Saturday, November 8, 2014

New Guinea - The Savage Land

Let's Visit New Guinea
Noel Carrick - Burke 1969
I enjoy rummaging through old antique shops and jumble sales. Sometimes I find old library books which can be a lot of fun, especially if they are travel guides talking about a destination where so much has changed.

The passage below is taken from 'Let's Visit New Guinea' by Noel Carrick, published in 1969 by Burke of the UK. Carrick was prolific in his output, producing numerous such books over a period of two decades.

By expert standards, they are scant and simplistic and by today's criteria, politically incorrect, which makes them all the more fun to read.










The Savage Land

New Guineans were once among the most primitive peoples of the world. At that time their main occupation was fighting. They showed no mercy to their enemies who were more often than not merely men from the next valley rather than real strangers or foreigners. Customs which we today find quite shocking—cannibalism, head-hunting, murder, sorcery and witchcraft—were a part of their normal life. Until the Second World War, quite a few New Guineans lived in this way.

Today, less than one hundred years since outsiders first ventured into the interior of this dragon-shaped island, New Guinea has become a peaceful and rapidly advancing home­land for most of its three million people. Although in some remote and lonely mountain valleys, warriors might still occa­sionally raid their neighbour's village for heads—and even eat their enemies' bodies most of them now live in peace.

New Guinea is an island of 338,000 square miles. It lies in the southern Pacific Ocean, north of Australia and just south of the equator. Second to Greenland, it is the largest island on earth. (Australia, although surrounded by water, is a conti­nent, not an island.) Several smaller islands, with a total area of 23,000 square miles, lie to the north and north-east of the main island.

New Guinea and the neighbouring islands form not one  nation but two. The western part of the island of New Guinea is called West Irian and is part of the Republic of Indonesia.

The eastern part and the off-shore islands are called Papua-New Guinea and are administered by Australia.

The reason why the people who lived in this part of the world were so savage had much to do with the rugged nature of their land. It consists of mountains, jungles, swamps, rivers and flat plains, high in the mountains, called plateaux. Let us first look at this very rugged terrain, in order to help us understand why the people once acted as they did.

Millions of years ago, New Guinea was joined to Australia but eruptions from under the earth's surface caused it to break away to make a separate island. Several million more years later, other disturbances beneath the earth rocked New Guinea, throwing up high mountains along its entire length. These eruptions occurred at a date which seems quite recent when we consider the great age of the earth and therefore the mountains remain high, steep and jagged. They have not had time to weather to rounder, smoother peaks as mountains in older countries like Australia.

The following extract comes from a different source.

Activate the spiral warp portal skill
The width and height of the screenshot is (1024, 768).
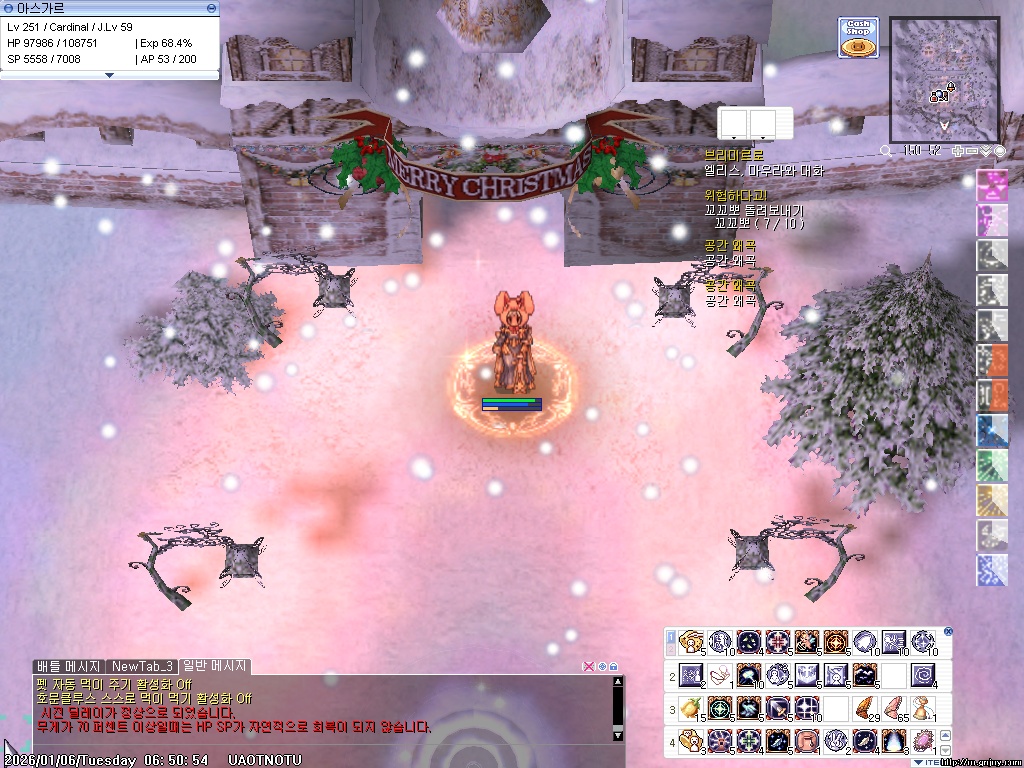coord(923,675)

Between the mountains are narrow valleys; their sides are often as steep as cliffs. Then, on the valley floors, there are rivers. Some are as wide as the Mississippi, others are merely narrow streams. We think of New Guinea as a hot place - which indeed it is. But in the western part there are mountain peaks higher than 16,000 feet which, like the European Alps, are always capped with snow. Snow-capped mountains in the tropics close to the equator! This is just one of the many unusual things about New Guinea. There are some mountain ranges as high as 12,000 feet and many as high as 10,000 feet. In fact, except for a few regions, New Guinea is a land of mountains. The highest peak, Mt. Sukarno (16,448 feet), was climbed for the first time only in 1964. In some mountain ranges along the centre of the island there are plateaux, some of them up to 5,000 feet above sea level.

In most places the mountains reach right down to the sea. Where they do not there are small areas of flat country. This flat country is often swampy and covered with jungle, mango trees and sago palms. The jungle is inhabited by mosquitoes, snakes, ticks, leeches, crocodiles and a host of other unpleasant creeping, crawling and biting things. The lower slopes of the mountains as well as the flat coastal areas are covered in jungles so thick that it is often impossible to walk through them. Trees grow, but when they reach a certain height they become covered by vines and creepers and other growth.

There is no such thing as winter here. This sounds fine to those who live in cold climates but if there is no winter it does not mean that there is no rain. In the coastal regions it is humid and uncomfortable for most of the year. It never gets really hot in New Guinea as it does in the deserts of Arabia or Central Australia. Temperatures seldom go above 33 degrees Centigrade (90 degrees Fahrenheit). But most of the year, the humidity-    that warm damp atmosphere that makes us feel sticky and uncomfortable is high. High up in the mountains, the temperature falls considerably; in the highest mountains, it becomes quite cold.

On the plateaux, which are called the Highlands, the climate is mainly temperate and pleasant, like that of Europe during a fine summer. But all over New Guinea, rain falls frequently. Nowhere is the rainfall less than 100 inches a year. In some areas, it is as high as 780 inches a year. Imagine living in a country where it rains twenty times more than it does in England - yet remains hot at the same time.